Re: PROPOSAL: i74: Encoding for non-ASCII headers from Frank Ellermann on 2008-03-28 (ietf-http-wg@w3.org from January to March 2008)

From: Frank Ellermann <nobody@xyzzy.claranet.de>
Date: Fri, 28 Mar 2008 16:33:01 +0100
To: ietf-http-wg@w3.org
Message-ID: <fsj2uq$ej1$1@ger.gmane.org>

Jamie Lokier wrote:

> You are sort of making my point for me.

Maybe :-)  But I'd say ASCII gibberish =?...?.?...?= is one thing,
while a bunch of unidentified non-ASCII octets in header fields
are another story.  For e-mail, I know almost nothing about HTTP
apart from "please fix the syntax in RFCs 2616 and 2617".

> Is there a problem with transmitting binary UTF-8?  It's just an
> "odd way to say" some i18n text.  Some receivers will decode it
> as intended; some will show gibberish.  How is that different
> from your example?

RFC 2616 unfortunately says that it is Latin-1.  Jumping from
ASCII to UTF-8 could work if existing implementations have no
issues with non-ASCII octets.   Jumping from Latin-1 to UTF-8
or maybe not (legacy) isn't secure, implementations won't know
what it really is, UTF-8, Latin-1, windows-1252, they'd pass it
on with "guess" to applications, and I'm not confident that it
cannot cause havoc.  

For ASCII gibberish with odd =?...?.?...?= words I'm ready to
bet on "no problem", but random octets go against my instincts.
That is why I proposed to exclude 0x80..0x9F from Mark's 2(b).

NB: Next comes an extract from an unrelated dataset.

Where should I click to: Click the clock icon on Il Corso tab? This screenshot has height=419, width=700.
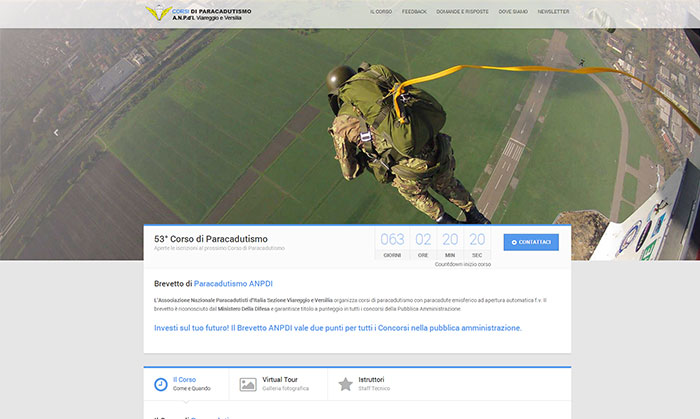click(161, 384)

> I thought the IETF was moving to recommend UTF-8 wherever 
> possible nowadays?

At least since RFC 2277 over ten years ago.  The last addition
to the club was RFC 5198 (net-utf8) yesterday.  With roots in
RFC 2068 HTTP is a "grandfathered" case, like mail and NetNews
wrt US-ASCII message headers.

Tons of legacy software where nobody can prove a negative in
the sense of "just send 8, no known problems" are tricky.

If we'd work on HTTP/1.2 proposing to ignore RFC 5198 would
be madness, but we are supposed to improve the HTTP/1.1 spec.

 Frank

Received on Friday, 28 March 2008 15:31:28 UTC